In the ALE method, a thick wall, the nonlinearized kinematics, and external tissue support including viscous energy loss were modeled. These factors, absent in the presently applied CMM method [14], more realistically represent a bounded vessel wall and likely stabilized the fluid–structure interaction from the growth of the spurious oscillations. In calcified lesions, the wall motion will be decreased [23], limiting the observed effects of the simulated healthy vessel wall. For lipid-filled plaques [23] and vessel diseases that structurally weaken the vessel wall, such as fibromuscular dysplasia, the effects of wall motion may be amplified, and perhaps oscillatory fluid–structure interaction modes can be present. For multifocal fibromuscular dysplasia with a typical string-of-beads appearance, such an effect may contribute to the unexpectedly high pressure gradients that have been described in a few patient cases [24, 25].

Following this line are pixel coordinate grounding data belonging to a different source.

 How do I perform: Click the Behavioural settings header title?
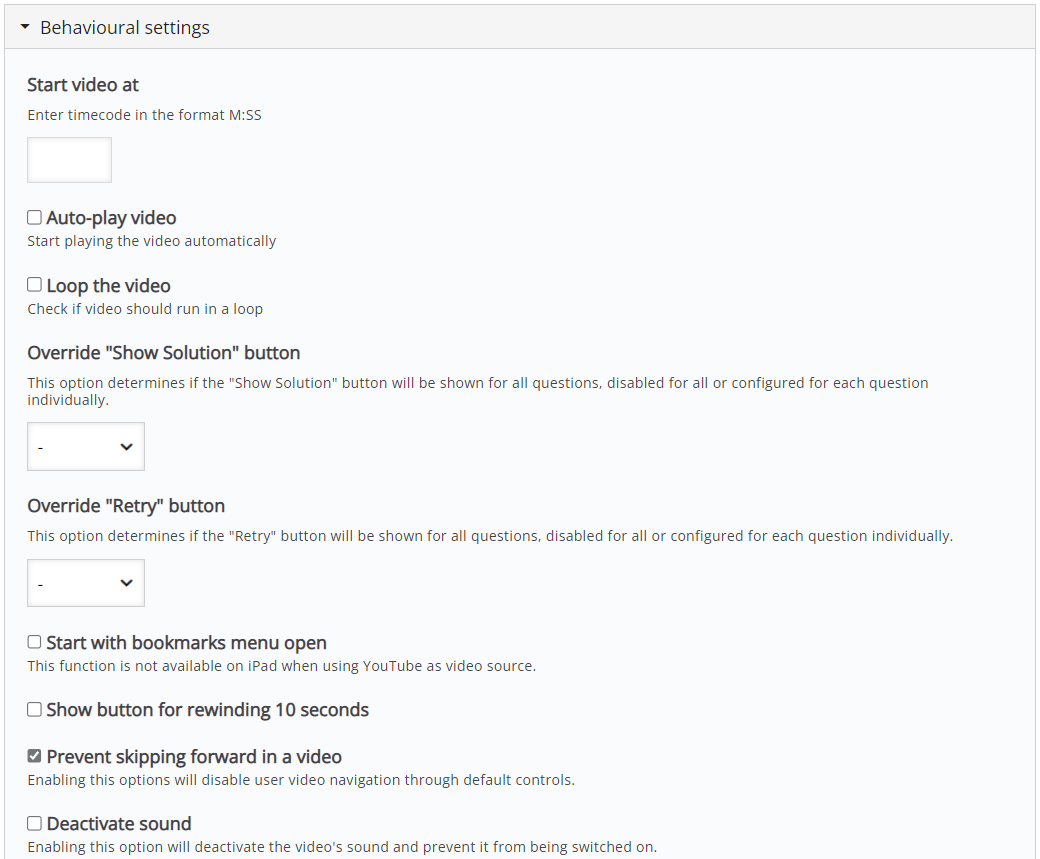click(x=125, y=27)
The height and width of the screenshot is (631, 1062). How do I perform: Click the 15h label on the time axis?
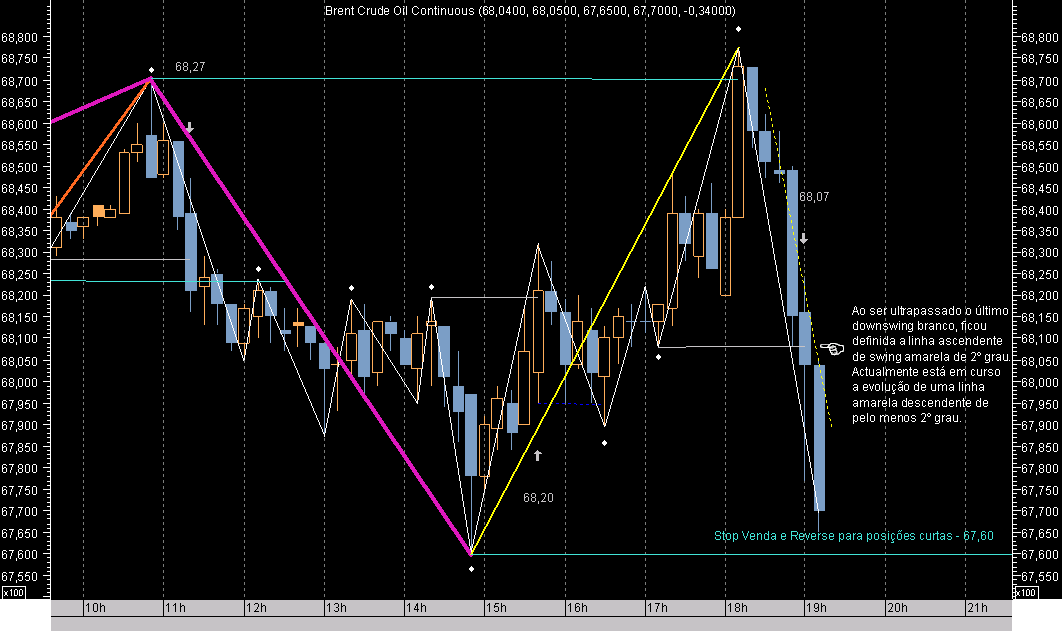[x=497, y=607]
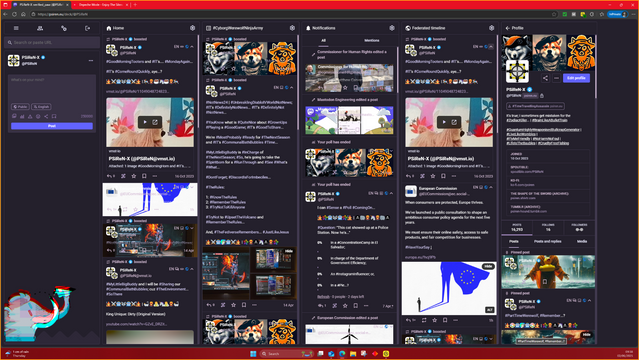The image size is (639, 360).
Task: Select Posts and replies profile tab
Action: coord(547,241)
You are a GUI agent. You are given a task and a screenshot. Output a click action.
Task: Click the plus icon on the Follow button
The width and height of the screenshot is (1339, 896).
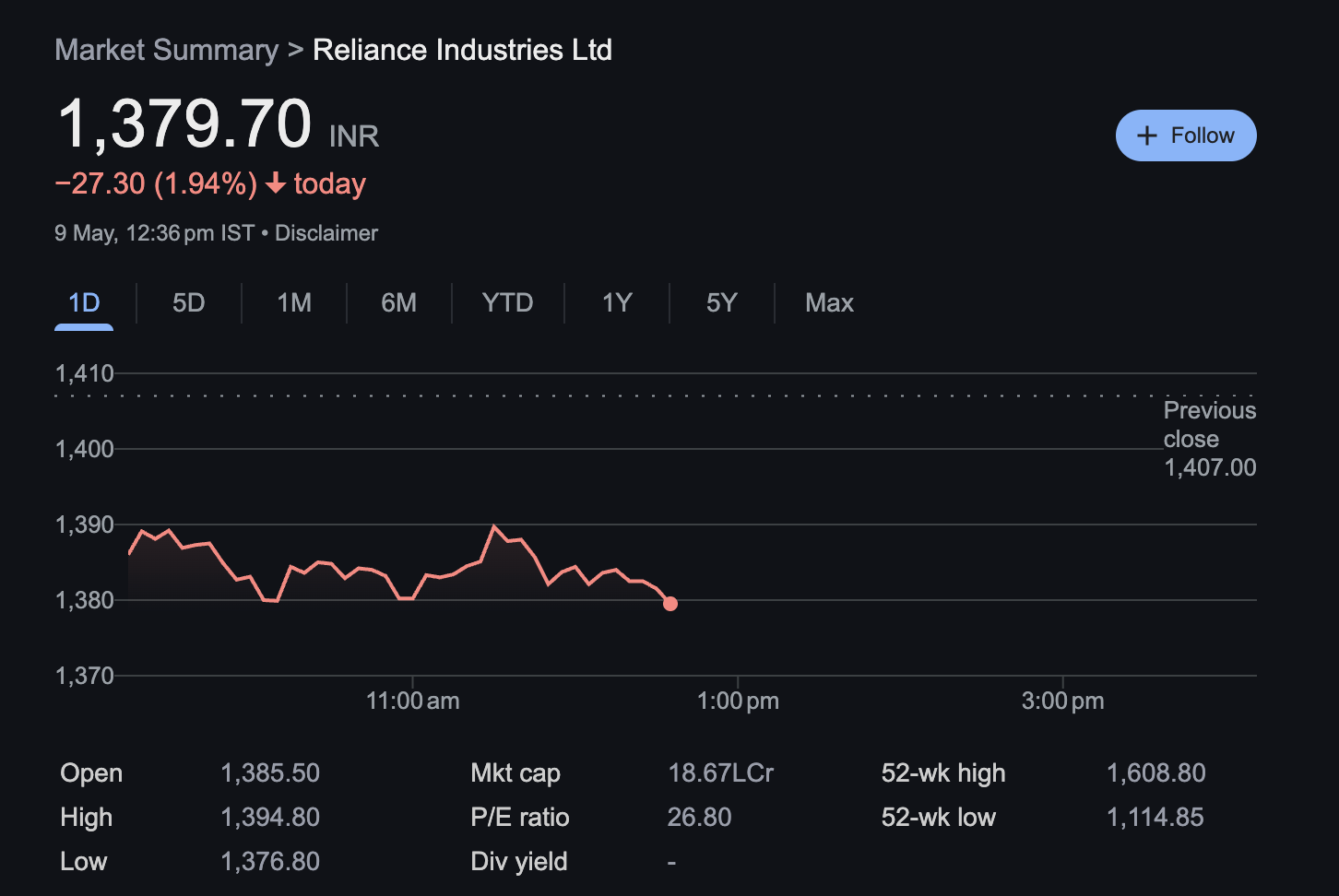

The effects described in this study were observed for computational models of 6-mm arteries. They can reasonably be generalized to similarly shaped 50%-area stenoses in arteries of other diameters if similar velocities are present (spatiotemporal mean velocity of 53 cm/s for resting flow). This is because in the present Reynolds numbers (Re = 1000), inertial effects dominate (inertial effect accounts for > 70% of pressure gradient for a 50% stenosis at a Reynolds number of 1000), in which case the pressure gradient is mostly influenced by the stenotic area reduction and flow velocity, and less so by the Reynolds number [8]. Other factors such as systemic blood pressure have no direct effect on the pressure gradient but can have an impact through changes in the flow velocity.

Study Limitations

An important limitation for translating the results to clinical practice of this study is that only three smooth stenotic shapes were assessed. Stenotic morphology in patients is highly variable, and especially calcified plaques are characterized by surface irregularity. For assessing flow mechanics in the variety of stenotic shapes in patients, image-based computational fluid dynamic simulations are an attractive and validated method for coronary lesions [26]. For peripheral arteries, computational fluid dynamic simulations of a patient’s geometry can furthermore be informed with a patient’s temporal flow profile obtained from duplex ultrasound [27]. Calcified plaques are difficult to quantify accurately using non-invasive imaging and may require intra-vascular ultrasonic or optical imaging [28] for accurate simulations. It would be of interest to investigate whether the observed adverse effect of eccentricity also holds for other stenotic degrees and whether a correlation between eccentricity index [20] and pressure gradient is present in patients.

Further simplifications of this study were the single harmonic flow waveform and the assumption of a Newtonian fluid model. For the infrarenal aorta and its peripheral arteries, the biphasic or triphasic flow will likely lead to more complex flow phenomena, although the mean pressure gradient may not be strongly affected. The inclusion of power-law viscosity model was previously shown to minimally alter the pressure gradient in serial stenotic lesions [11].

Conclusions

The hemodynamic interaction between two stenotic lesions in proximity was complex, especially in case of eccentric lesions. Specific configurations of two 50% eccentric stenotic lesions led to surprisingly high pressure gradients. The pressure gradient of two eccentric lesions was up to twice as high as two similar concentric stenotic lesions and commonly exceeded the sum of the individual eccentric at a high flow rate. For most cases, the effects of pulsatile flow and wall motion were minor in comparison with lesion eccentricity. These findings suggest that symptomatic patients with two or more subcritical eccentric lesions may benefit from treatment and should ideally be evaluated with a hyperemic pressure measurement.